NANDがNot ANDの略だったのと同じで、NORはNot ORの略でしかないのです。
なので、OR回路にNOT回路を繋いだ構成になっているのがNOR回路と言えます。
次は実際の電気回路でイメージしてみましょう。
NOR回路のイメージはOR回路のイメージであるスイッチの並列回路にNOT回路がくっついたものとなります。
図2において出力Xに充分な電流が流れた時を“1”、スイッチAとスイッチBはそれぞれONの時に“1”だとします。
スイッチAとスイッチBのどちらか片方もしくは両方がONになると抵抗値の少ないスイッチ側に全電流が流れるので、出力Xに電流が流れなくなります。
逆に、スイッチAとスイッチBが同時にOFFになっている時は出力Xに全電流が流れます。
これがNOR回路のイメージです。
5.XOR回路とは?
XOR回路は排他的論理和とも呼ばれます。
媒体によってはXORではなくEORやEX-ORと表示されていることもあります。
XORはeXclusive ORの略で、「exclusive」の意味は「排他的」です。
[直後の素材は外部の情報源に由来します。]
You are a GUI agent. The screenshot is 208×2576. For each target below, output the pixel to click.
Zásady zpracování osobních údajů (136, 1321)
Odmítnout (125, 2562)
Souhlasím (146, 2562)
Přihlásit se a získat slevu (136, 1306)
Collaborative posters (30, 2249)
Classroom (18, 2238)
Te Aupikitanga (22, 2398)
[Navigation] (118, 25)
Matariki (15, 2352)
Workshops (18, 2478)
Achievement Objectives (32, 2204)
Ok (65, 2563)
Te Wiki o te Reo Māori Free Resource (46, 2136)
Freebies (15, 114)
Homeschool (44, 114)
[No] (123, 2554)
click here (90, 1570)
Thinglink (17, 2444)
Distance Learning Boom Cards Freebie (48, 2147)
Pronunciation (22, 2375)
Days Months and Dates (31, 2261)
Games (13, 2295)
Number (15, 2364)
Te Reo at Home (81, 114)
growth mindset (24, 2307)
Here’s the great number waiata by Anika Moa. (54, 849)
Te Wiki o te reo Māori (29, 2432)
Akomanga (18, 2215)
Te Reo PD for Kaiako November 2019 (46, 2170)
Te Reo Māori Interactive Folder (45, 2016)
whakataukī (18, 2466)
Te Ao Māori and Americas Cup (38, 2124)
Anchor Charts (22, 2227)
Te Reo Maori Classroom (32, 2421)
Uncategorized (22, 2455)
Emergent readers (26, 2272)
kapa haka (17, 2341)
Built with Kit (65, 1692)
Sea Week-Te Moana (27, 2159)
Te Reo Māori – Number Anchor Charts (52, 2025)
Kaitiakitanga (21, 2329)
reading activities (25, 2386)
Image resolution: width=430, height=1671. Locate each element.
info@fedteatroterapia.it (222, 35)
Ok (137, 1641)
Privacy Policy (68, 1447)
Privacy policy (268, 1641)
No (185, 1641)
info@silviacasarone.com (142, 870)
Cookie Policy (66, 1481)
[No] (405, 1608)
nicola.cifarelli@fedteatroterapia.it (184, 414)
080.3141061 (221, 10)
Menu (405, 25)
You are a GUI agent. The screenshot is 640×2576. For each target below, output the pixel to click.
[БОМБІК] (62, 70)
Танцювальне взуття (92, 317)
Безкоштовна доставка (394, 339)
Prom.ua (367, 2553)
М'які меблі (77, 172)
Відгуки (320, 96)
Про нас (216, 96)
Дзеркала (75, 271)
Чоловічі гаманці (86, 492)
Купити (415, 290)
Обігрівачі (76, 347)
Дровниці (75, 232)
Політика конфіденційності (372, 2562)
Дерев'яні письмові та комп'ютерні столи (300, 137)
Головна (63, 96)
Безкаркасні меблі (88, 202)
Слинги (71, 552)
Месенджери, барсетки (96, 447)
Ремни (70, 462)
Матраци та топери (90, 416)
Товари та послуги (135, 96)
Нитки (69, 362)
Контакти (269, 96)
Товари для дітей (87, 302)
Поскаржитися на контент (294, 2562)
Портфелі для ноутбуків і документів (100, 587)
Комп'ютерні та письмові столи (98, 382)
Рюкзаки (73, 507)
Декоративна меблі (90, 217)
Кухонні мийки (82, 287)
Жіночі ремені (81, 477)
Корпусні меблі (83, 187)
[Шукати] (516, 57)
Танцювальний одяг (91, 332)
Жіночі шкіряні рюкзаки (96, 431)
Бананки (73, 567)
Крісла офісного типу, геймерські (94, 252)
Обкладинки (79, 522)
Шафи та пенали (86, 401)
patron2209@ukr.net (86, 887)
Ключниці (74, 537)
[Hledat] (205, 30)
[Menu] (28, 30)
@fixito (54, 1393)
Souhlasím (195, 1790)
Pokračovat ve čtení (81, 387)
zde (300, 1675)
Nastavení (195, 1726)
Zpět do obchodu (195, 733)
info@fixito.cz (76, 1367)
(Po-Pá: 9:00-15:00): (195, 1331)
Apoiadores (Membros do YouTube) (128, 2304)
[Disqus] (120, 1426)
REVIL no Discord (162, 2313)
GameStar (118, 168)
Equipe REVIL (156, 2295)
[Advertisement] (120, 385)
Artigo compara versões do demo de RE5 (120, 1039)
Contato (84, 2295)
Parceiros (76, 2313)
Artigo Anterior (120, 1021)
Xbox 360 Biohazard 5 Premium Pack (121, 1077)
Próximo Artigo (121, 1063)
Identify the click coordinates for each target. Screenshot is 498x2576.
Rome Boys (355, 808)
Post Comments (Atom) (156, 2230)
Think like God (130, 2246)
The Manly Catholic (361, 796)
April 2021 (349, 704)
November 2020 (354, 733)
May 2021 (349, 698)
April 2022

「排他的」とは、「特定の主張だけを優遇する」という意味なので、“OR”だけを優遇するわけです。
“OR”は日本語だと“または”です。
つまり、2つの入力に対して1つの出力がある回路において、入力がどちらか片方だけ“1”になっていると出力が“1”になる回路を指しています。
あくまで“または”の状況を優遇するのであって“且つ(AND)”は“0”になる点には注意が必要です。
そこも“1”だとただのOR回路です。
XOR回路の回路記号及び真理値表は以下の通りです。
A | B | X |
---|---|---|
0 | 0 | 0 |
0 | 1 | 1 |
1 | 0 | 1 |
1 | 1 | 0 |
XOR回路に関しても実際の電気回路に置き換えることは可能なのですが、NANDやNORと比べてごちゃごちゃしていて見ても混乱するだけなので割愛します。
ちなみに、何通りも組み方があって、複数のNAND回路を組み合わせたり複数のNOR回路を組み合わせたりして構成できます。
以上、「論理ゲートのNAND・NOR・XOR回路」についての説明でした。